Artigo completo sobre Gemeses: onde o Atlântico molda a terra e o quotidiano
Freguesia integrada no Parque Natural do Litoral Norte, entre campos agrícolas e dunas atlânticas
Ocultar artigo Ler artigo completo
A luz chega primeiro pela água. Gemeses acorda com o Atlântico a menos de dois quilómetros, mas não é uma aldeia de pescadores no sentido turístico da palavra — aqui o mar funciona como presença constante, não como postal. O vento sopra do oeste carregado de sal e humidade, e a brisa atravessa os campos baixos onde o verde intenso das couves contrasta com o cinzento do céu em dias de nevoeiro.

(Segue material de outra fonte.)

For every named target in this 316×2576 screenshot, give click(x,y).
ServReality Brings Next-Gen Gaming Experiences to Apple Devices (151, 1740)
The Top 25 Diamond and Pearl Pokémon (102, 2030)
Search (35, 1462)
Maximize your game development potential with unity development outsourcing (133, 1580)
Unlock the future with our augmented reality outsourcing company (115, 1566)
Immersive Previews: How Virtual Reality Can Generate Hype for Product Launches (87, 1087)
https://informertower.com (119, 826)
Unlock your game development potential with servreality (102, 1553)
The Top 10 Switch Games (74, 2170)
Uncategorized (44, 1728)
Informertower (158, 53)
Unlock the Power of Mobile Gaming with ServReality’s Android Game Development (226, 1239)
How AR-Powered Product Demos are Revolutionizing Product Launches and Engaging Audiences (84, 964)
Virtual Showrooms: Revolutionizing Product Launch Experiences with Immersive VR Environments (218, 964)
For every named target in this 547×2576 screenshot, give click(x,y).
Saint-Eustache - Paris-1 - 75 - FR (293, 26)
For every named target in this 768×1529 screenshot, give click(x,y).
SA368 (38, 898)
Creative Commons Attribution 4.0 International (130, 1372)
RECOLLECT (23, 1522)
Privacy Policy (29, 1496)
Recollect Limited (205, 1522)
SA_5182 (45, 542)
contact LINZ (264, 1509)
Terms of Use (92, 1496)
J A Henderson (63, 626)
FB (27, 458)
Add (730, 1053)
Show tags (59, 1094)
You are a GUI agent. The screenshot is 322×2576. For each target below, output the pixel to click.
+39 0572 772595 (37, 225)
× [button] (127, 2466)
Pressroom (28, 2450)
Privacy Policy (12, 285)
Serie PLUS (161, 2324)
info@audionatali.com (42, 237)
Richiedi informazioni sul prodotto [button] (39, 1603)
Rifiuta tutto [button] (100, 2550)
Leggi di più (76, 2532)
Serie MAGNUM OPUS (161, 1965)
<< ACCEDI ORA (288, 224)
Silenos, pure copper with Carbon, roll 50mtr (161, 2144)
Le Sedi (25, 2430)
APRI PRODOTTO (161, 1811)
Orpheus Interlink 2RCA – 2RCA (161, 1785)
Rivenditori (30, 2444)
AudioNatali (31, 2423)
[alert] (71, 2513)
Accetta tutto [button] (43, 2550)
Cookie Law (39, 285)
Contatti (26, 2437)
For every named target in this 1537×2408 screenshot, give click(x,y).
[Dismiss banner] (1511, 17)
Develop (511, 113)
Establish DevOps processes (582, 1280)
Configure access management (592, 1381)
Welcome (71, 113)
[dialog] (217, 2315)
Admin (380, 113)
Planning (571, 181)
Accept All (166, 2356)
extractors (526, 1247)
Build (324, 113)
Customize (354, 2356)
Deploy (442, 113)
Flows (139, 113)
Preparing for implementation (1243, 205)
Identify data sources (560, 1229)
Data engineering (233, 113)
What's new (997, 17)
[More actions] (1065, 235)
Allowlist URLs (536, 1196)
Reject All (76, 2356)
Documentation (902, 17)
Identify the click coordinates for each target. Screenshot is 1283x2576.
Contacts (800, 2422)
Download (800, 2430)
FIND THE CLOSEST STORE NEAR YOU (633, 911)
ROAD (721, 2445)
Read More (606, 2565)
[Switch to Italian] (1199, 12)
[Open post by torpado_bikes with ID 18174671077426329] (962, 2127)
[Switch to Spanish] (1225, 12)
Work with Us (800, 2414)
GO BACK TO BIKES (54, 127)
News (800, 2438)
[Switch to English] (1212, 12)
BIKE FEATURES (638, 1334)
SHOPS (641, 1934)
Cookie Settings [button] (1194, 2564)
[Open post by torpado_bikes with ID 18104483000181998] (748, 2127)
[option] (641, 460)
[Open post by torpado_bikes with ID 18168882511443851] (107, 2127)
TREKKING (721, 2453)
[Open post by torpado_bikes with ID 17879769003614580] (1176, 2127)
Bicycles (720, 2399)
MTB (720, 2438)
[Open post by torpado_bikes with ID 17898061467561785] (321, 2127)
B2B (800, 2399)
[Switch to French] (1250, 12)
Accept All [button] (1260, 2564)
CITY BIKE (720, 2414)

Estamos a 19,8 metros acima do nível do mar, altitude suficiente para escapar às marés mas insuficiente para ignorar o oceano.
Esta freguesia de 1113 habitantes distribui-se por 556 hectares de território plano, quase sem acidentes geográficos. A densidade populacional — quase 200 pessoas por quilómetro quadrado — revela um povoamento difuso: casas térreas de granito e cal, quintais com galinheiros, hortas onde crescem nabos e alfaces. Não há centro monumental nem praça com arcadas. Gemeses é horizontal, discreta, funcional. O café do Zé fica na estrada nacional, serve bica forte e pão de sandes às sete da manhã quando os camionistas param antes de seguirem para o Porto.
O Parque Natural à porta
A grande singularidade geográfica desta terra está na sua integração no Parque Natural do Litoral Norte, corredor protegido que se estende ao longo da costa entre Esposende e a foz do Lima. Aqui, o território oscila entre dunas primárias cobertas de estorno e chorão-das-praias, campos agrícolas de minifúndio e pequenos bosquetes de pinheiro-bravo. Caminhar pelos trilhos que ligam Gemeses ao litoral é atravessar uma paisagem em transição permanente: o verde dos campos dá lugar ao amarelo das areias, o cheiro a estrume mistura-se com o iodo do mar. No Verão, as ervas daninhas queimam os pés descalços e os mosquitos formam nuvens ao entardecer.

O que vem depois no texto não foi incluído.